= Sierra de Guadalupe cave paintings =

Painting including a dead deer, a shaman like figure, fish and hand prints

The Trinidad Deer, ocher paint on rock wall

The Sierra de Guadalupe cave paintings are a series of prehistoric rock art pictographs near Rancho La Trinidad, Mulegé in Baja California Sur, Mexico. The Sierra de Guadalupe, mountains west of Mulegé, contains the largest number of known prehistoric rock art sites in Baja California.

They form part of Central Baja California's 'great mural tradition' and are protected by Mexican law. The largest of several rock walls features the 'Trinidad deer', one of the best deer paintings in Baja California. The area also includes images of shamanistic figures, fish (including perhaps the only fish skeleton in Baja California) and other marine creatures, hand prints and female genitals.
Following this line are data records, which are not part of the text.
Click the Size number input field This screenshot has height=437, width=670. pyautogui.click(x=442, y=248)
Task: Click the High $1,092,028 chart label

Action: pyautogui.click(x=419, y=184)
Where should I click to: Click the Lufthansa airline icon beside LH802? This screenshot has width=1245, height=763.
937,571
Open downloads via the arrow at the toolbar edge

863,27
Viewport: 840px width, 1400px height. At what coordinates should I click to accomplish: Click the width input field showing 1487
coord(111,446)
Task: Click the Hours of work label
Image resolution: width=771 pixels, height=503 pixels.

The UNESCO World Heritage list includes the rock paintings of the Sierra San Francisco, including the Guadalupe paintings. The paintings are attributed to a group of people who lived in the area from 100 BC to 1300 AD. They are remarkably well preserved because of the dryness of the climate and the inaccessibility of the sites.
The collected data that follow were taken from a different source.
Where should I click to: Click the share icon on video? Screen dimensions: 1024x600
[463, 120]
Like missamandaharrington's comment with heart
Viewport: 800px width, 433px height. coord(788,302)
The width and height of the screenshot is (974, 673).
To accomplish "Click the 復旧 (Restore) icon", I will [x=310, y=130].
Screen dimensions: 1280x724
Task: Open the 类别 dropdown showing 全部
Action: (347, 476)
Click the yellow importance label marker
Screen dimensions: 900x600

The most highly developed pre-Hispanic group in the region was that of a people known as the Guachimis, who were probably responsible for much of the cave paintings. Their territory extended from San Javier and La Purisima in the south of the reserve to the extreme northern end of the Baja California peninsula. Little is known about this group, apart from the fact that they probably originally came from further north.